▸ What needs to be done
Copy out the following records line for line, exactly as they are.

▸ Provided data
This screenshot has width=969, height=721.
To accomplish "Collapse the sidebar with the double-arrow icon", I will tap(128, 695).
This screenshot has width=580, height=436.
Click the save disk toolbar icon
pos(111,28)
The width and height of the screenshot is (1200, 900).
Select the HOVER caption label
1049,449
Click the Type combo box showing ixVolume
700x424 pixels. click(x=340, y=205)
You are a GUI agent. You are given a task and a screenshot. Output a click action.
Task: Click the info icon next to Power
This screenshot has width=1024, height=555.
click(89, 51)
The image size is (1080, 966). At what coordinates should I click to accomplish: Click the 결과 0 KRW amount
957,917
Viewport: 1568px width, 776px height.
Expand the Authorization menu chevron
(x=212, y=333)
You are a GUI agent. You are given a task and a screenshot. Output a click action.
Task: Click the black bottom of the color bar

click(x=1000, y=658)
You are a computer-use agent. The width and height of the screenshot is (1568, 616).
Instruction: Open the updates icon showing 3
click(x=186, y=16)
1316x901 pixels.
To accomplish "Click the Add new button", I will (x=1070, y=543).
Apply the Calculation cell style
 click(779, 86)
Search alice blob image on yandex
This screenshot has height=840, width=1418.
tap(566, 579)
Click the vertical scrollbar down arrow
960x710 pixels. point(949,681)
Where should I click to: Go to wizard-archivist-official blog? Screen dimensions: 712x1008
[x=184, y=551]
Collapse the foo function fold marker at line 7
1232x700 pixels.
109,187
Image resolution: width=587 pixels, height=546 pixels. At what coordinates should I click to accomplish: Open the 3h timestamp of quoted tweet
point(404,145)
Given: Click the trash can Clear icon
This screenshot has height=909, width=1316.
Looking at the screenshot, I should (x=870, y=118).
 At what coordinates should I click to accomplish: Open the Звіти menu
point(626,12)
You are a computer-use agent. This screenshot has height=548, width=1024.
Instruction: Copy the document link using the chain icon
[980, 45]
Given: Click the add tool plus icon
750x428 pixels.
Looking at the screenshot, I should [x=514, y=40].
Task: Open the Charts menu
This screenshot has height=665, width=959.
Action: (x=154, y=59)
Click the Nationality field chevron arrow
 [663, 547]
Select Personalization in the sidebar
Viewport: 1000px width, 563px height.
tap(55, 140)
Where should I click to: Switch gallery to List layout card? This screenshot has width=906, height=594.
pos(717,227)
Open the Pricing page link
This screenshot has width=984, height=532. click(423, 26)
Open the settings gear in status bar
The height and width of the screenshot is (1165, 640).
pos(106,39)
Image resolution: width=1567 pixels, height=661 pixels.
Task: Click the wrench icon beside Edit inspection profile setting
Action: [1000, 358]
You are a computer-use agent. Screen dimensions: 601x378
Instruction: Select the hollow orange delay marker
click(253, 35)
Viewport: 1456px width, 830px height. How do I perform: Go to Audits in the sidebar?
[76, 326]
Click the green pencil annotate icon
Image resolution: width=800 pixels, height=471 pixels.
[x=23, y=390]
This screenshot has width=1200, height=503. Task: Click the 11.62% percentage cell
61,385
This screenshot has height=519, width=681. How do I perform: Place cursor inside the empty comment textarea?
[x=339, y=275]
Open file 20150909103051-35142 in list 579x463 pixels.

▸ Output for this task
This screenshot has width=969, height=721.
To accomplish "Collapse the sidebar with the double-arrow icon", I will tap(128, 695).
This screenshot has width=580, height=436.
Click the save disk toolbar icon
pos(111,28)
The width and height of the screenshot is (1200, 900).
Select the HOVER caption label
1049,449
Click the Type combo box showing ixVolume
700x424 pixels. click(x=340, y=205)
You are a GUI agent. You are given a task and a screenshot. Output a click action.
Task: Click the info icon next to Power
This screenshot has width=1024, height=555.
click(89, 51)
The image size is (1080, 966). At what coordinates should I click to accomplish: Click the 결과 0 KRW amount
957,917
Viewport: 1568px width, 776px height.
Expand the Authorization menu chevron
(x=212, y=333)
You are a GUI agent. You are given a task and a screenshot. Output a click action.
Task: Click the black bottom of the color bar

click(x=1000, y=658)
You are a computer-use agent. The width and height of the screenshot is (1568, 616).
Instruction: Open the updates icon showing 3
click(x=186, y=16)
1316x901 pixels.
To accomplish "Click the Add new button", I will (x=1070, y=543).
Apply the Calculation cell style
 click(779, 86)
Search alice blob image on yandex
This screenshot has height=840, width=1418.
tap(566, 579)
Click the vertical scrollbar down arrow
960x710 pixels. point(949,681)
Where should I click to: Go to wizard-archivist-official blog? Screen dimensions: 712x1008
[x=184, y=551]
Collapse the foo function fold marker at line 7
1232x700 pixels.
109,187
Image resolution: width=587 pixels, height=546 pixels. At what coordinates should I click to accomplish: Open the 3h timestamp of quoted tweet
point(404,145)
Given: Click the trash can Clear icon
This screenshot has height=909, width=1316.
Looking at the screenshot, I should (x=870, y=118).
 At what coordinates should I click to accomplish: Open the Звіти menu
point(626,12)
You are a computer-use agent. This screenshot has height=548, width=1024.
Instruction: Copy the document link using the chain icon
[980, 45]
Given: Click the add tool plus icon
750x428 pixels.
Looking at the screenshot, I should [x=514, y=40].
Task: Open the Charts menu
This screenshot has height=665, width=959.
Action: (x=154, y=59)
Click the Nationality field chevron arrow
 [663, 547]
Select Personalization in the sidebar
Viewport: 1000px width, 563px height.
tap(55, 140)
Where should I click to: Switch gallery to List layout card? This screenshot has width=906, height=594.
pos(717,227)
Open the Pricing page link
This screenshot has width=984, height=532. click(423, 26)
Open the settings gear in status bar
The height and width of the screenshot is (1165, 640).
pos(106,39)
Image resolution: width=1567 pixels, height=661 pixels.
Task: Click the wrench icon beside Edit inspection profile setting
Action: [1000, 358]
You are a computer-use agent. Screen dimensions: 601x378
Instruction: Select the hollow orange delay marker
click(253, 35)
Viewport: 1456px width, 830px height. How do I perform: Go to Audits in the sidebar?
[76, 326]
Click the green pencil annotate icon
Image resolution: width=800 pixels, height=471 pixels.
[x=23, y=390]
This screenshot has width=1200, height=503. Task: Click the 11.62% percentage cell
61,385
This screenshot has height=519, width=681. How do I perform: Place cursor inside the empty comment textarea?
[x=339, y=275]
Open file 20150909103051-35142 in list 579x463 pixels.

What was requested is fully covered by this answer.